New CEO at Phio Pharmaceuticals ramping up R&D

Photo | Courtesy
Photo | Courtesy
Dr. Gerrit Dispersyn will become the new CEO of Phio Pharmaceuticals in March.

Marlborough startup drugmaker Phio Pharmaceuticals has changed its name, CEO and model as it attempts to become a cancer therapeutics firm. In an interview, Chief Operating Officer Gerrit Dispersyn – poised to become the company’s CEO in March – spoke about the company’s future.
What is the company hoping for from its new CEO?
The company will continue to develop a very promising next generation of immuno-oncology therapeutics based on our self-delivering RNAi platform. In that respect, the company will continue outgoing CEO Geert Cauwenbergh’s vision. 
What does the name change to Phio signify?
The name change from RXi Pharmaceuticals to Phio Pharmaceuticals reflects the completion of our company's transition from a platform company to one that is fully committed to developing groundbreaking immuno-oncology therapeutics based on our self-delivering RNAi platform.
It's now been over a year since the company said it was focusing on the immuno-oncology field. How has the company made true on that statement?
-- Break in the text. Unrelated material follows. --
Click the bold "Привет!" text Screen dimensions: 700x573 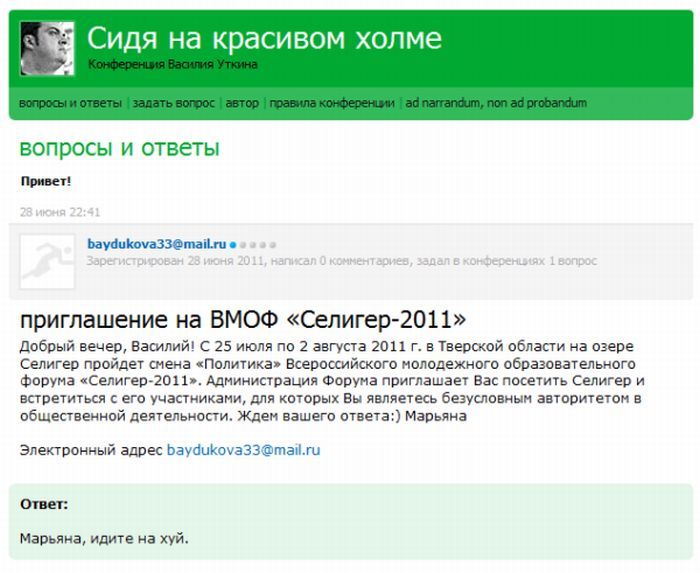[46, 181]
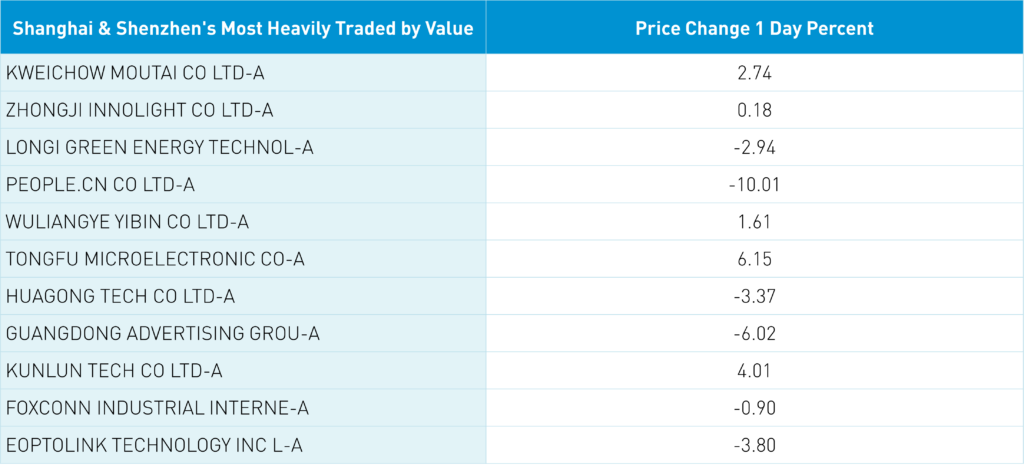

Since its focus shift, the company has finished and reported out several clinical studies in dermatology and ophthalmology, which allowed us to start business development activities to monetize these assets. In addition, it has allowed for the establishment of several extramural collaborations with leading companies and academic institutions active in the immuno-oncology space and for our internal R&D efforts to be 100-percent dedicated to driving our immuno-oncology pipeline.
Are any Food & Drug Administration filings anticipated in 2019?
The company plans to execute on a regulatory strategy in support of our corporate objectives, which includes advancing into the clinic with our lead immuno-oncology program as soon as possible in collaboration with our partners. Thus far we are on track.
The company has a solid runway through most of 2020. What needs to happen between now and then to keep things moving?
Being able to have other immuno-oncology and adoptive cell transfer companies sign on to collaborations is going to put us on the radar screen of several companies in the immuno-oncology space. Being able to out-license our sd-rxRNA platform in other therapeutic areas is also going to be helpful in keeping things moving.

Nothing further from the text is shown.